– «Рэволюционэр», – с грустной улыбкой насмешливо говорил он, возвратившись к гостям, – а не испить ли нам еще беленькой?
Компания дружно соглашалась, хотя прежней теплой обстановки среди сидящих за столом уже не было.
Гости начинали расходиться.
* * *
Юрий Гартин, как и мать, тоже не любил роскошную дачу с белыми колоннами, позолоченной лепниной, цветными витражами и огромным камином из резного мрамора. Он как-то брезгливо называл дачу «ханским дворцом» и появлялся на ней, чтобы выпить.
Однажды поздним летним вечером мы сидели с ним у мангала на лужайке.
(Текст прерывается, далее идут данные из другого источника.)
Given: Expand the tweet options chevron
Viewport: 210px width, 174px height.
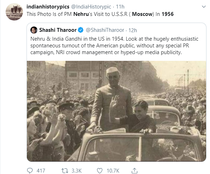Looking at the screenshot, I should pos(204,7).
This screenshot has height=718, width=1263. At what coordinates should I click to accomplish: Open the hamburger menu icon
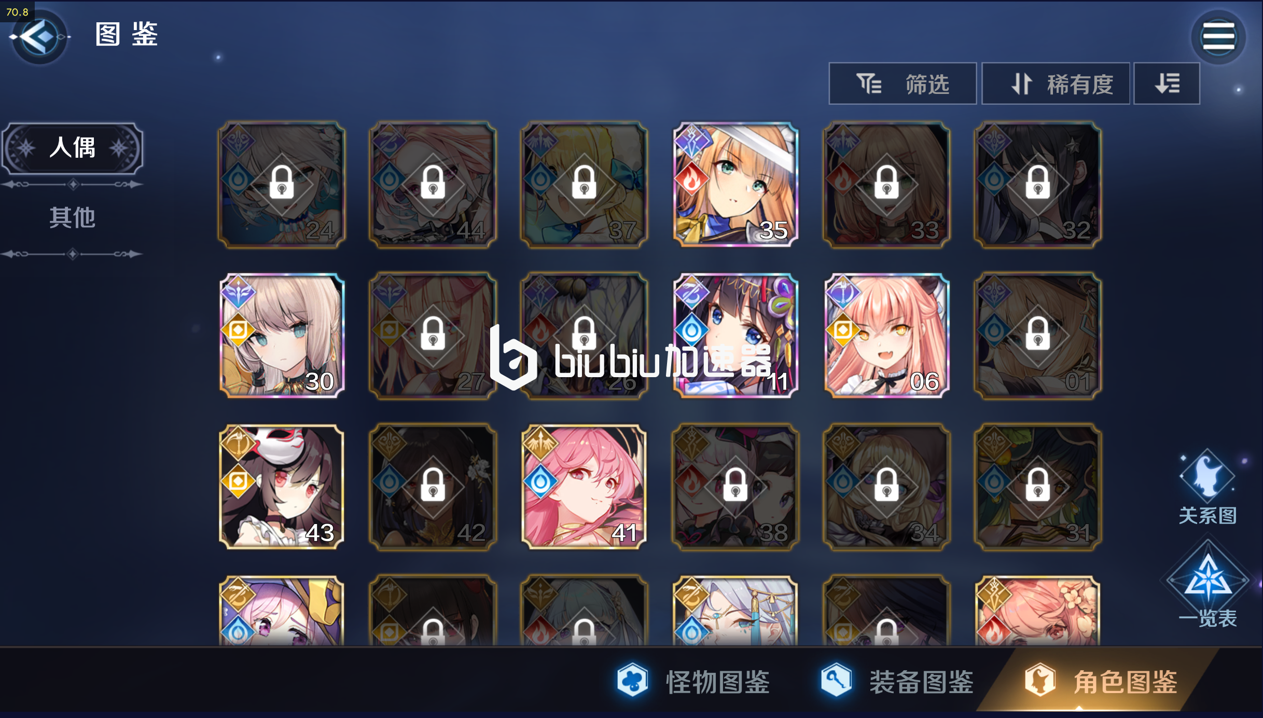point(1218,37)
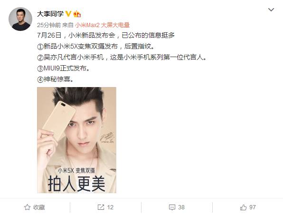Click the gold phone in the poster
The image size is (283, 216).
[x=59, y=120]
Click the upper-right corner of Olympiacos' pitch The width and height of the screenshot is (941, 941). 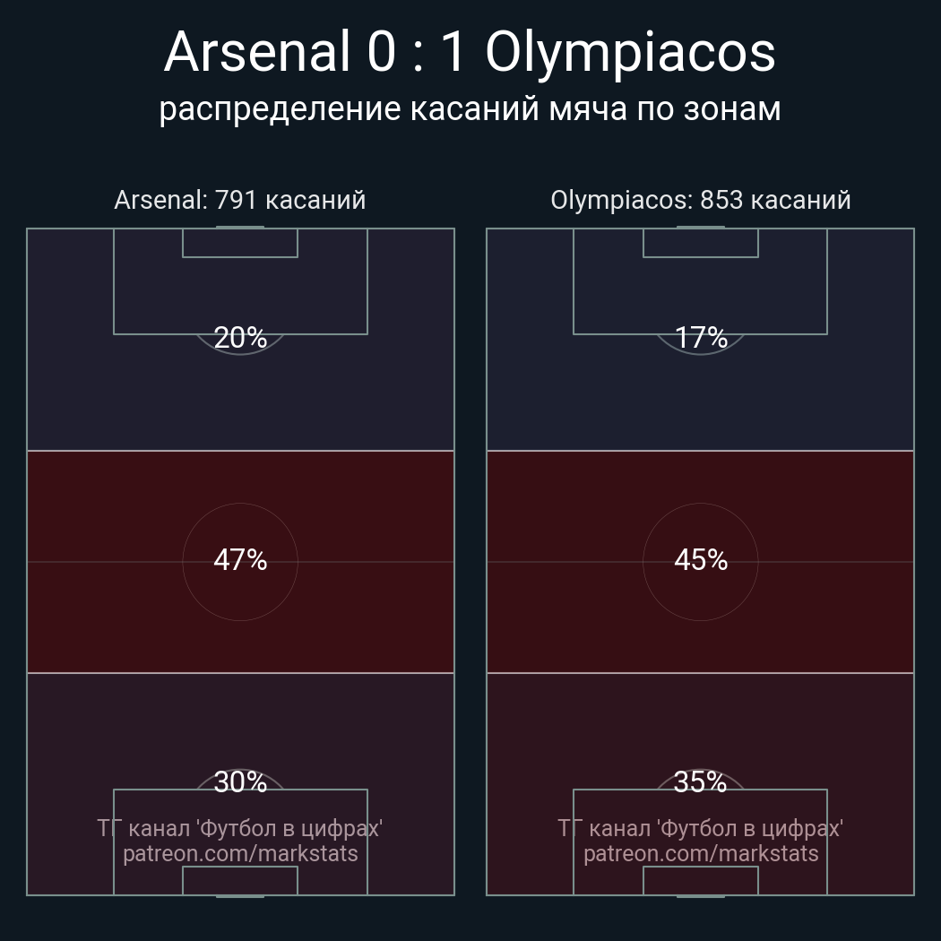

Я снова залюбовался сказочной архитектурой красиво подсвеченного дома и спросил у Юрия, кто проектировал это подмосковное чудо.
– Муж сестры, Иосиф, выписал архитектора из Италии, – сухо и даже как-то раздраженно ответил Юрий, – на дармовые деньги и не такое можно построить.
И он стал рассказывать мне, как вместе с Иосифом когда-то ходил по грибы:
– Иосиф в то время еще учился в институте и сватался к Варваре. И вот когда мы вышли на окраину леса, – говорил он, – то увидели богатющий коттеджный поселок. Вот тогда Иосиф сказал мне: «Разграбили Россию, суки. На украденные у народа деньги дворцов понастроили. Ничего-ничего, когда-то я приду сюда с автоматом». А когда Иосиф соорудил вот этот ханский дворец, – я спросил его, – что ты будешь делать, если кто-то придет сюда с автоматом? И знаете, что он ответил? Он ответил: «Убивать буду!». Вот такая метаморфоза с человеком случилась… А когда-то джинсами фарцевал, десятку до получки занимал у меня. Но сейчас, видимо, опасается, что из-за всего этого богатства могут за задницу крепко взять…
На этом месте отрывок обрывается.